Des enfants de tous âges se battent contre les cancers pédiatriques au Centre hospitalier universitaire départemental de l’Ouémé-Plateau (Chud-OP). Dans ce centre de santé de référence basé à Porto-Novo, la maladie ronge les victimes en même temps qu’elle assèche les poches de leurs parents. La réalité à l’Unité de cancérologie pédiatrique renseigne sur l’incidence de cette maladie peu connue au Bénin. Mais l’espoir est permis, car le cancer de l’enfant est curable lorsqu’il est détecté assez tôt.

Les rayons du soleil s’annoncent timidement dans un ciel clément en cette fin de matinée du jeudi 18 février 2021 à Porto-Novo. Le stress au niveau du Service de la pédiatrie du Centre hospitalier universitaire départemental de l’Ouémé-Plateau (Chud-OP) contraste avec la beauté de la nature.
Dans les couloirs donnant accès aux salles d’hospitalisation, la consternation est palpable sur les visages des parents qui ont élu domicile dans l’hôpital. L’attention est requise pour ne pas piétiner la foule d’individus entassés le long des allées.
Depuis des jours ou des mois, plusieurs enfants sont hospitalisés dans ce centre de santé de référence à Porto-Novo pour des cas aussi graves qu’émouvants. Les uns pour le cancer de l’œil (rétinoblastome) ou du sang, les autres pour le cancer du rein ou encore l’ostéo-sacome. Chaque cas est un défi pour l’équipe de traitement.
Dans l’une des salles d’hospitalisation, le petit Tundé B., environ sept ans, torse nu, se débat contre l’ennemi du moment, pendant que les doses de perfusion lui sont administrées. Telle une gestante dans les douleurs de l’enfantement, il est couché au sol, le ventre ballonné et scintillant et laissant percevoir ses veines. Des signes qui révèlent l’atrocité du mal dont il est victime. C’est la deuxième fois qu’il séjourne dans cet hôpital après une rechute liée au néphroblastome (cancer du rein). Il vient d’y passer encore une dizaine de jours dans le cadre de ses soins.

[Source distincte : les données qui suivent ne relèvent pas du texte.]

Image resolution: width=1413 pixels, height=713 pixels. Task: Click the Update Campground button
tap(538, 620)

« Il avait suivi les soins pendant plus de six mois et s’en était remis. C’est à notre grande surprise qu’il a été réadmis ici. Ses parents ont dû manquer de rigueur dans son suivi », relève Estelle Godjo, infirmière spécialisée en pédiatrie, l’air abattu.
En face de cette salle d’hospitalisation, deux autres cas. Eux aussi présentent un physique très faible sur leur lit d’hospitalisation. Leurs parents s’en remettent apparemment au ciel. Prières et méditations sont leur recours dans une salle d’hospitalisation où la motivation du personnel soignant tente de calmer les lamentations des patients.

Le cancer à tout âge

Selon Gilles Bognon, oncologue pédiatre, le cancer pédiatrique n’est pas une utopie : « Le cancer existe aussi bien chez l’adulte que chez l’enfant. On peut l’observer chez l’enfant à tout âge. Chez les plus jeunes, les nouveau-nés et les nourrissons, on peut observer les leucémies, les rétinoblastomes, etc. Le cancer peut se développer chez l’enfant au niveau des cellules entrant dans la composition du sang, ou de n’importe quel organe. Les cancers pédiatriques représentent environ 5 à 10 % des cas de cancer au total. »

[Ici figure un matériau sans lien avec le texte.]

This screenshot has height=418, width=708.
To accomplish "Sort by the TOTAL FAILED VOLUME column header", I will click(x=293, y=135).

Les statistiques hospitalières au niveau du Chud-OP renseignent bien sur l’évolution du mal.
« De 2018 à 2019, nous avons enregistré environ soixante cas de cancers pédiatriques », dévoile-t-il. Ces cas ont motivé des sensibilisations dans les centres de santé à Cotonou, Porto-Novo et Parakou par les agents sanitaires. Cette action se révèle au finish l’arme efficace de diagnostic précoce.

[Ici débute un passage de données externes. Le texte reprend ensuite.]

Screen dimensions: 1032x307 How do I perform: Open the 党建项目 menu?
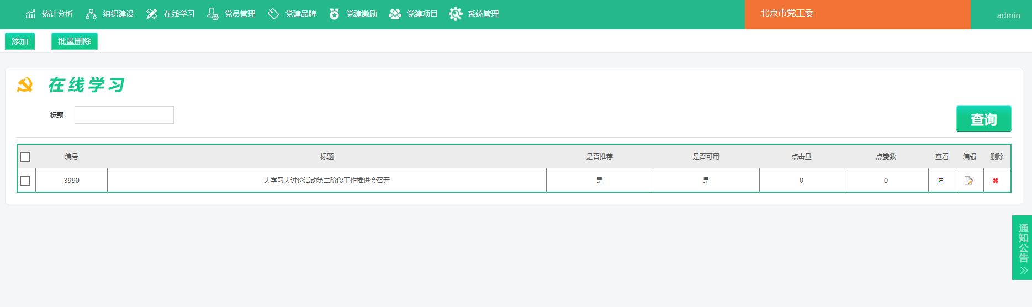tap(422, 14)
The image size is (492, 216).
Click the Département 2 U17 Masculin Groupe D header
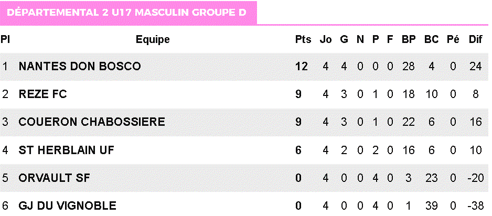(x=127, y=12)
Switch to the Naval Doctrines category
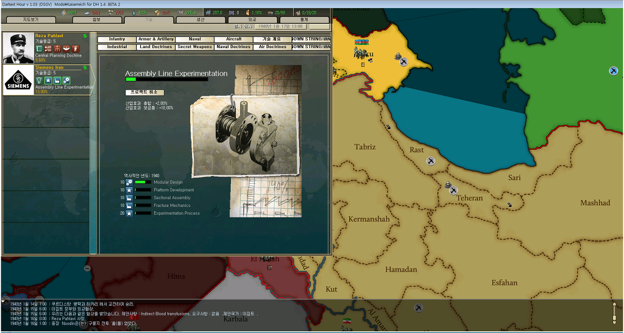This screenshot has width=624, height=333. pyautogui.click(x=233, y=47)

« Le nombre de cas a grimpé au lendemain des sensibilisations. Ce qui explique que les gens étaient sous-informés des manifestations de la maladie», déduit-il.
En Afrique francophone subsaharienne, près de quinze mille enfants seraient atteints chaque année d’un cancer. Au Bénin, les chiffres sont mal connus, car le cancer est sous-diagnostiqué et les cas découverts tardivement.
« On avait recours aux médecins d’adultes des services d’hématologie pour la prise en charge des enfants atteints de cancer avec des résultats peu satisfaisants. Certains enfants étaient envoyés à Lomé au Togo dans le service d’oncologie pédiatrique mis en place avec l’aide du Groupe Franco-Africain d’Oncologie Pédiatrique. Cette prise en charge hors du Bénin posait de sérieux problèmes aux parents », explique-t-il.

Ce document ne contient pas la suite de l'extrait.